Stored items

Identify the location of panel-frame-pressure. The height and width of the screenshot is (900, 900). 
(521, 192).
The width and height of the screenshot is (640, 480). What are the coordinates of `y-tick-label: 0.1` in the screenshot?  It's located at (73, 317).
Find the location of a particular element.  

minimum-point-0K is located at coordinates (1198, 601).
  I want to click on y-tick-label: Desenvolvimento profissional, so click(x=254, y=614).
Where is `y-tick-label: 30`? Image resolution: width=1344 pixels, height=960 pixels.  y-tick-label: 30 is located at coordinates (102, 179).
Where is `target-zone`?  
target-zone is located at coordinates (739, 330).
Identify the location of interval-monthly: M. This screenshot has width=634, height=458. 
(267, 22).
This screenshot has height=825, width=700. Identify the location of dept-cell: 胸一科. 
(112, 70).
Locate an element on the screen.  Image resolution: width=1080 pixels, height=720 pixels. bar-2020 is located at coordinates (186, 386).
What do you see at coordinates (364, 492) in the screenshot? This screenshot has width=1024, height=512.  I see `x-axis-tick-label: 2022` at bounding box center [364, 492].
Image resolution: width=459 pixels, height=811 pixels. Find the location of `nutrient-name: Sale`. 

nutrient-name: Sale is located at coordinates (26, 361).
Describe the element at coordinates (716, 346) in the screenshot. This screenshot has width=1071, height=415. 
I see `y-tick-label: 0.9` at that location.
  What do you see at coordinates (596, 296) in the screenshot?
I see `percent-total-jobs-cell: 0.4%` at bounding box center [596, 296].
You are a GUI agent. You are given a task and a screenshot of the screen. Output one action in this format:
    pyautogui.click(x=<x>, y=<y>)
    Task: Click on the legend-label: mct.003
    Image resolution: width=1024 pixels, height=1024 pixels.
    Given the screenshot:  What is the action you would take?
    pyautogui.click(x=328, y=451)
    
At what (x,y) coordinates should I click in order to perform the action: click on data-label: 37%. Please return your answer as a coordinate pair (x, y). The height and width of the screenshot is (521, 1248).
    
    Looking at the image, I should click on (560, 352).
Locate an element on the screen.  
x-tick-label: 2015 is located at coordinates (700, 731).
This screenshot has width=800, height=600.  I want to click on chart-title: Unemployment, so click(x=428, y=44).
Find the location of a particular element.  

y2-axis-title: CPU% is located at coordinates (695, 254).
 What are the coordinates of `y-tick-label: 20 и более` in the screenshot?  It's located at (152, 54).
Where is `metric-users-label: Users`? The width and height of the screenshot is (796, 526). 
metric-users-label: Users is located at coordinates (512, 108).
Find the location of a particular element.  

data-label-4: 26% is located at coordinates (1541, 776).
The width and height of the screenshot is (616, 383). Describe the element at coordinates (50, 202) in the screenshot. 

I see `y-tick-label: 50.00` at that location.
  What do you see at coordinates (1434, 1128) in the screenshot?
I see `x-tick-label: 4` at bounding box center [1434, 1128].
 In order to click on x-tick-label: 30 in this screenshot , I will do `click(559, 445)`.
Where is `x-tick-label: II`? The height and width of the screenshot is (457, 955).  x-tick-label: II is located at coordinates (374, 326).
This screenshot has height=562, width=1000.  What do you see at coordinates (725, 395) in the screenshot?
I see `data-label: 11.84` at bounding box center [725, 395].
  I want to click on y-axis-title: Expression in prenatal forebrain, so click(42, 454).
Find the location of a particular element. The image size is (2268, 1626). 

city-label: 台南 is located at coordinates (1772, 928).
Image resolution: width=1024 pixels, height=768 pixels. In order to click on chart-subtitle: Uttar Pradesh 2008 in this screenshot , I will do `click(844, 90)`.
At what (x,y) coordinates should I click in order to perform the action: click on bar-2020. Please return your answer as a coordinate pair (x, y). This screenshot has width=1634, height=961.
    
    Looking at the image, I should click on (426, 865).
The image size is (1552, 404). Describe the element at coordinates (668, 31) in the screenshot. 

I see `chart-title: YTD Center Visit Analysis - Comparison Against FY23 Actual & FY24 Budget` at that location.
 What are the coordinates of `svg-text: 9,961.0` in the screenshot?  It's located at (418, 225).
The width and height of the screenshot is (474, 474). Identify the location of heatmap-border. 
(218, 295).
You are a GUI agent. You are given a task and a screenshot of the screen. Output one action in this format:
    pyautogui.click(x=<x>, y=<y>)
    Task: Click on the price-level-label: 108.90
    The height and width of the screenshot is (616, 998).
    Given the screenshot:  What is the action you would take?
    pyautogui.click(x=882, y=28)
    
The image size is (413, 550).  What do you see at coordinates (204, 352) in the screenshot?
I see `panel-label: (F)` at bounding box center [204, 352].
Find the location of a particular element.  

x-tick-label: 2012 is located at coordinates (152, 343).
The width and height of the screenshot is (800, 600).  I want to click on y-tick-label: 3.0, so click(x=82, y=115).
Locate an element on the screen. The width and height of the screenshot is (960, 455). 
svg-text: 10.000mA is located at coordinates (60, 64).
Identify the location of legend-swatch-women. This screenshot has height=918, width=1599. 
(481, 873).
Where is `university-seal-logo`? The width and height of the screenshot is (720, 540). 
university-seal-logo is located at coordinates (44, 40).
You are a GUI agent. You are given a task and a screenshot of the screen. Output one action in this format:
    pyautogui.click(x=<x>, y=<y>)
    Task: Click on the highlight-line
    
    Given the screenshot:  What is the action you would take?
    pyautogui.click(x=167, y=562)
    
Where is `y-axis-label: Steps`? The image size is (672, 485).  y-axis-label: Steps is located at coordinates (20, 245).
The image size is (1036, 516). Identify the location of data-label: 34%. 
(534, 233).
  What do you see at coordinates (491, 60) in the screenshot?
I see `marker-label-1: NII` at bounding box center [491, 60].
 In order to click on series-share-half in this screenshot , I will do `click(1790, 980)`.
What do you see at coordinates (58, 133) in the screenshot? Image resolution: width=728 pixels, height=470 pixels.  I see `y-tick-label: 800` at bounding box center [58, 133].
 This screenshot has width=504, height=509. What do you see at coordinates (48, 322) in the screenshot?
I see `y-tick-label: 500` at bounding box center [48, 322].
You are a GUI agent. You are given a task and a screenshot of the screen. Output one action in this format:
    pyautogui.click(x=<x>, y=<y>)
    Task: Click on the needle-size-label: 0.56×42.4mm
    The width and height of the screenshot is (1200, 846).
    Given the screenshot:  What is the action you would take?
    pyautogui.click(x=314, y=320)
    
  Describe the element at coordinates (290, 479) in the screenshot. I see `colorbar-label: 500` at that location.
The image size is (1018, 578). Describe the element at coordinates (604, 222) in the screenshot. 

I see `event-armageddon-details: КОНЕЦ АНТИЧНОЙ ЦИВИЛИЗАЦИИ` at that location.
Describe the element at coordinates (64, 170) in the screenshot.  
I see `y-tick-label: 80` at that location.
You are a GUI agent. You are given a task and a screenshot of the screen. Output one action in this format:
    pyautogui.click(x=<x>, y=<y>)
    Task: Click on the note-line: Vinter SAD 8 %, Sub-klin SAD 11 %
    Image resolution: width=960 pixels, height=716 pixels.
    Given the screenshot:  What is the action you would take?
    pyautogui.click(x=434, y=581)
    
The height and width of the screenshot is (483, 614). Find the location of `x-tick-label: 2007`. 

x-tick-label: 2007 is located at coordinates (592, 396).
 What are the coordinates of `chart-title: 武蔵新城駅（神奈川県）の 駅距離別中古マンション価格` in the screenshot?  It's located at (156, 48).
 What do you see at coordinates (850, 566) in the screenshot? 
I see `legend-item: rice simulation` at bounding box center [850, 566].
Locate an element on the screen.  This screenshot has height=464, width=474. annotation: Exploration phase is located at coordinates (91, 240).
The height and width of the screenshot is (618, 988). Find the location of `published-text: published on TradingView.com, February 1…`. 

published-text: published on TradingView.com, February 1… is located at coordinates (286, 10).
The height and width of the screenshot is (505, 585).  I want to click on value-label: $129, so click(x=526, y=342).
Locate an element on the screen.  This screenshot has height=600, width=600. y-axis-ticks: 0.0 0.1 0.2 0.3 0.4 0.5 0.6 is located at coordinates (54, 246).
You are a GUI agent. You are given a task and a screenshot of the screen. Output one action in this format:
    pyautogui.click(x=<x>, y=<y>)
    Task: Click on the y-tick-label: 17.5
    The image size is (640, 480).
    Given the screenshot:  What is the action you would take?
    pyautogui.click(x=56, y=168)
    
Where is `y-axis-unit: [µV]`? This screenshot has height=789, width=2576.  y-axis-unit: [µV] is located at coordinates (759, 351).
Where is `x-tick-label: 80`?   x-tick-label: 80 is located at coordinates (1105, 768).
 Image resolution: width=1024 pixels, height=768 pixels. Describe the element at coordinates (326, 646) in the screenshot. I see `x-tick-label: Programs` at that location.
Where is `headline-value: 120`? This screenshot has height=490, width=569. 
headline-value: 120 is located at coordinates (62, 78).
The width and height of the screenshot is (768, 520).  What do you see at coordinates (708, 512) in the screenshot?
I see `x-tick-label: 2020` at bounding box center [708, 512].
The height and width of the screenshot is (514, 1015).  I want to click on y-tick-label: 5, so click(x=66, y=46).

### What you will do
Copy word for word the lines from the one containing "What do you see at coordinates (850, 566)" through the one containing "coordinates (91, 240).", including both of those lines.

### Solution below
 What do you see at coordinates (850, 566) in the screenshot? 
I see `legend-item: rice simulation` at bounding box center [850, 566].
Locate an element on the screen.  This screenshot has height=464, width=474. annotation: Exploration phase is located at coordinates (91, 240).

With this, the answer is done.